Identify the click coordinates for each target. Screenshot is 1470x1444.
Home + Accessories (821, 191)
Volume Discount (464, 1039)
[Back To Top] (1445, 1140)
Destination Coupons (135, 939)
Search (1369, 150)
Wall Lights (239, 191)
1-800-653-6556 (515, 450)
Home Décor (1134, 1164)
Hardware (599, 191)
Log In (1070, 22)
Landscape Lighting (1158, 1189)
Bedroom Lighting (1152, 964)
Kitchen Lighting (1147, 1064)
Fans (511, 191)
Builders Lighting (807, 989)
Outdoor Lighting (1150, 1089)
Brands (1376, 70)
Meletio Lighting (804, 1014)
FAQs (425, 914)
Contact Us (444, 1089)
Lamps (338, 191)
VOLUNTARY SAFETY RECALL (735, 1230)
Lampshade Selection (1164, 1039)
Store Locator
====================
About this task: Make an exact copy of the lines running from the one with "Hardware (599, 191)" to the last line of the listing, including both ends.

Solution for this exercise:
Hardware (599, 191)
Log In (1070, 22)
Landscape Lighting (1158, 1189)
Bedroom Lighting (1152, 964)
Kitchen Lighting (1147, 1064)
Fans (511, 191)
Builders Lighting (807, 989)
Outdoor Lighting (1150, 1089)
Brands (1376, 70)
Meletio Lighting (804, 1014)
FAQs (425, 914)
Contact Us (444, 1089)
Lamps (338, 191)
VOLUNTARY SAFETY RECALL (735, 1230)
Lampshade Selection (1164, 1039)
Store Locator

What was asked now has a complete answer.